At the ML adversarial level, “Vulnerability Disclosure through Adaptive Black-Box Adversarial Attacks on NIDS” studies a strict black-box setting in which the attacker uses metadata sniffing, random-walk perturbations, side-channel monitoring, change-point detection, and causality analysis to identify sensitive features (Ennaji et al., 25 Jun 2025). The reported sensitive features are Duration, BytesPerSec, PktsPerSec, and TotPkts. Against a Random Forest target on CSE-CIC-IDS2018, the paper reports that accuracy drops from 99.25% to 48%, with precision from 97% to 48%, recall from 97% to 44%, and F1-score from 97% to 46%. This suggests that post-hoc explanation quality should not be confused with detector robustness.
A more general theoretical challenge is articulated in “Fixed Points in Cyber Space: Rethinking Optimal Evasion Attacks in the Age of AI-NIDS” (Witt et al., 2021). That paper argues that AI-NIDS should be analyzed as a coevolving multi-agent system rather than a fixed classifier under minimal-distance attacks. It introduces FAST for single-step arbitrary perturbations and CyberMARL for temporally extended attacker–defender dynamics, and hypothesizes Whitelisting Hell as a possible fixed point in which only narrow feature-flow subspaces are permitted. This is not an implementation claim about eX-NIDS itself, but it reframes the environment in which any next-generation or extended NIDS must operate.

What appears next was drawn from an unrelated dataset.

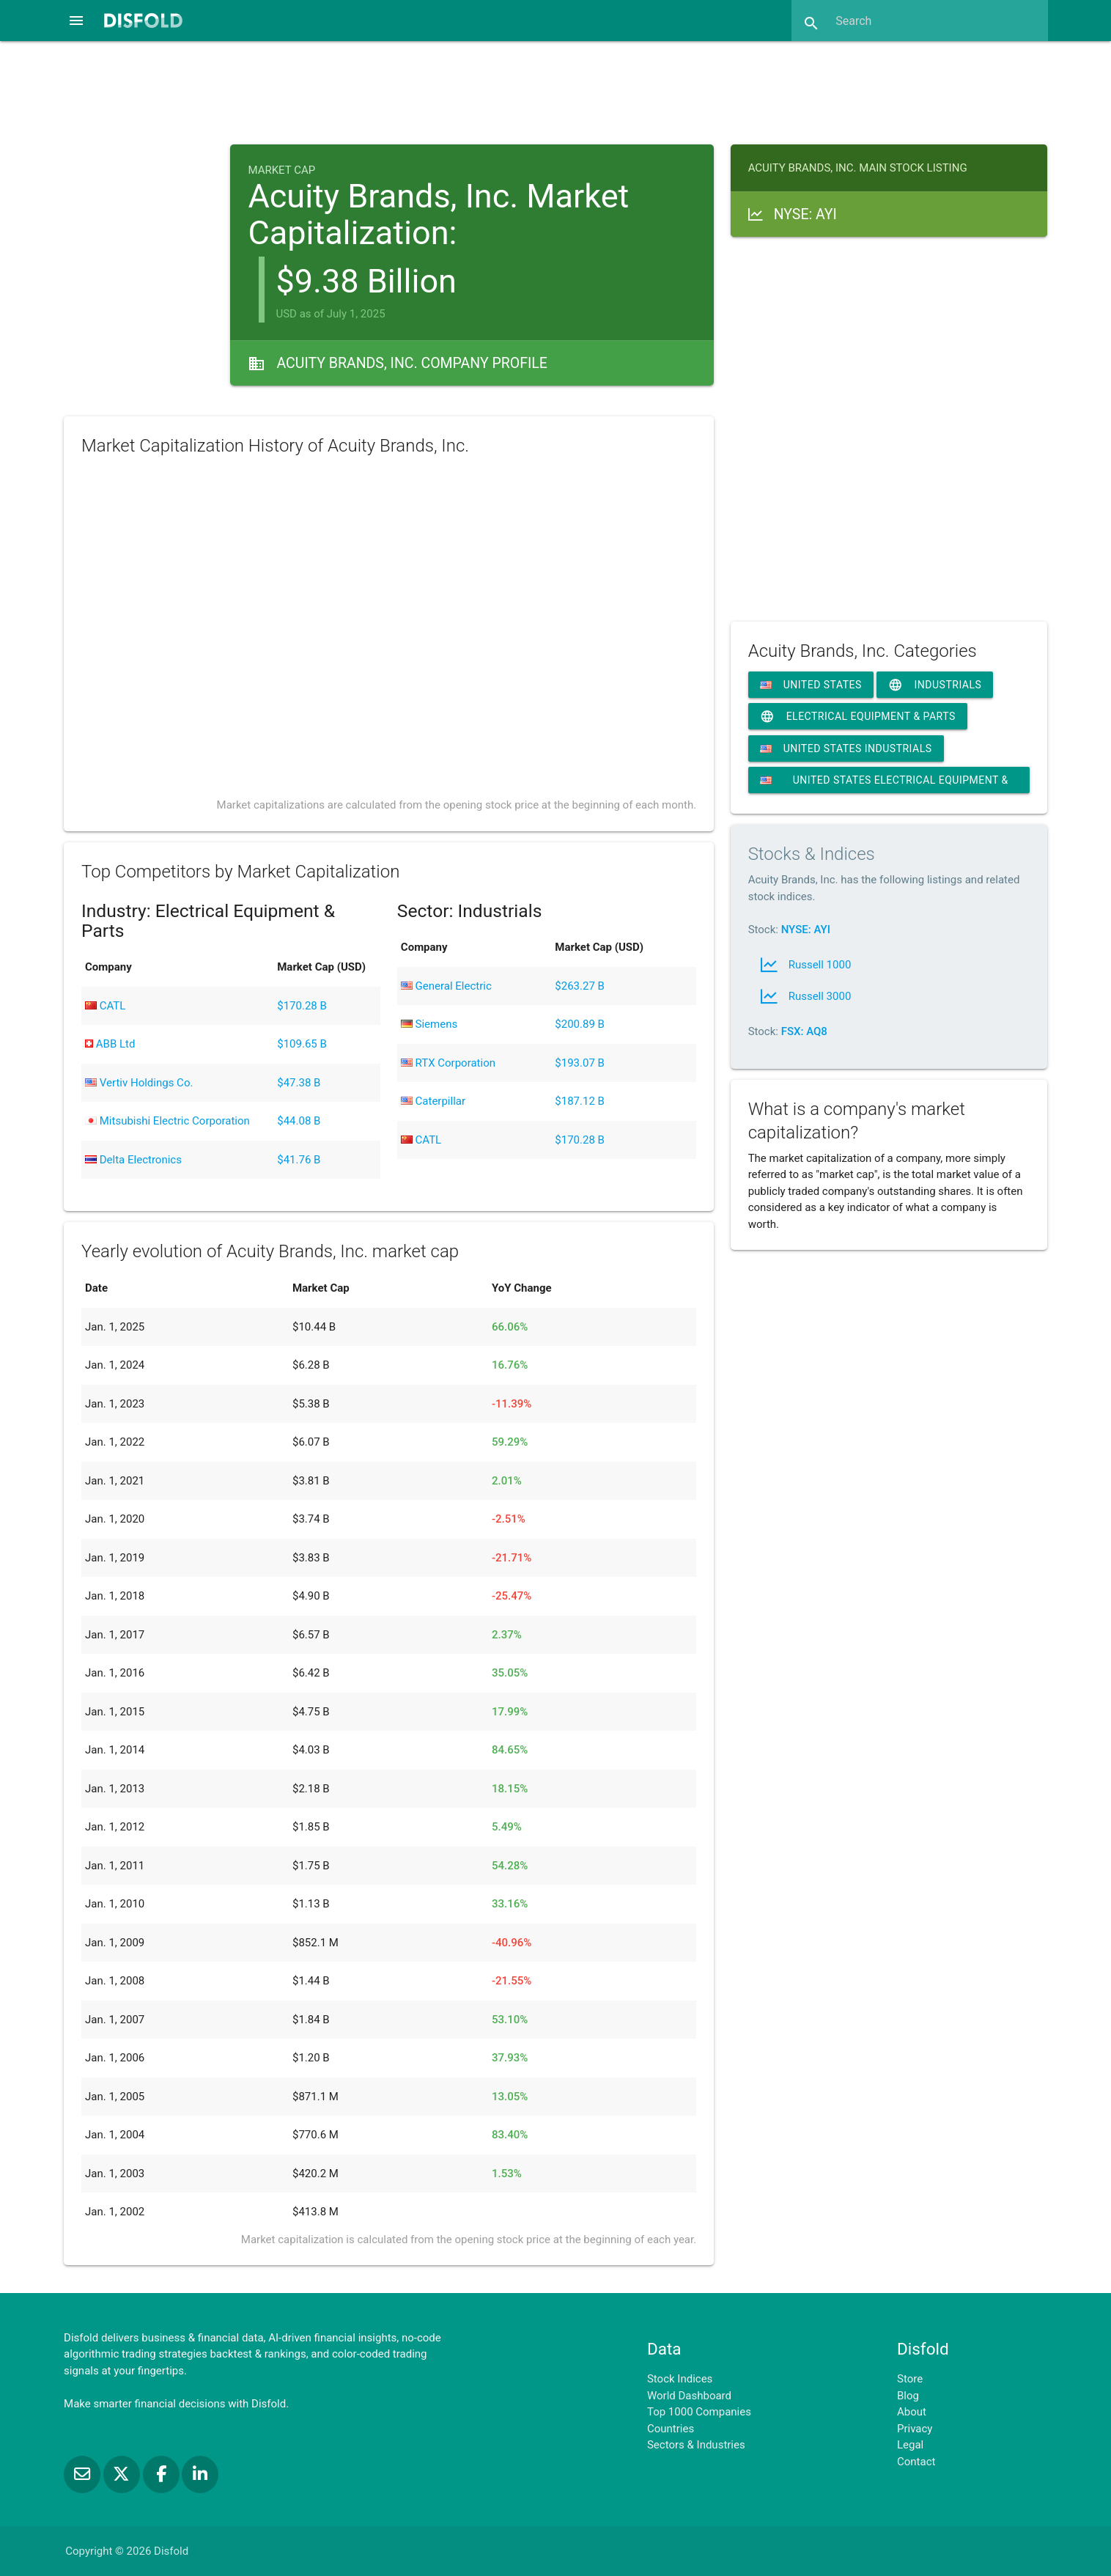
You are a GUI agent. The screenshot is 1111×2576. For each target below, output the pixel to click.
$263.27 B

Deployment remains equally important. The comparative study of Snort and Suricata argues that NIDS effectiveness depends not only on the engine but also on strategic placement of multi-sensor IDS in a WAN environment (Iyengar, 2020). Sensors should be placed at WAN links to branch offices, external network boundary, and remote access and intranet paths. The paper’s strongest operational implication is that optimal sensor placement matters as much as the detection engine, especially in WAN-connected, segmented, or remote-access-enabled environments. From a different angle, the modified Apriori framework for evasion-oriented NIDS auditing defines evasion as “any technique that modifies a visible attack into any other form in order to stay away from being detect” and treats rule-mining as a way to probe signature brittleness (Lahoti et al., 2014). This reinforces a recurring theme: explanation, evaluation, and deployment all remain constrained by the detector’s susceptibility to disagreement, drift, and bypass.
In that sense, eX-NIDS is best understood not as a single settled category but as a developing family of extensions to network intrusion detection. One branch makes malicious flow decisions interpretable through prompt augmentation and LLM-based explanation. Another formalizes how ML-NIDS should be cross-evaluated across networks and attack classes. The surrounding literature shows why these extensions matter: infected-node localization, active probing, packet-level representation learning, context-aware novelty detection, reassembly correctness, adversarial resilience, and sensor placement all shape whether a NIDS can be trusted, generalized, or operationally understood.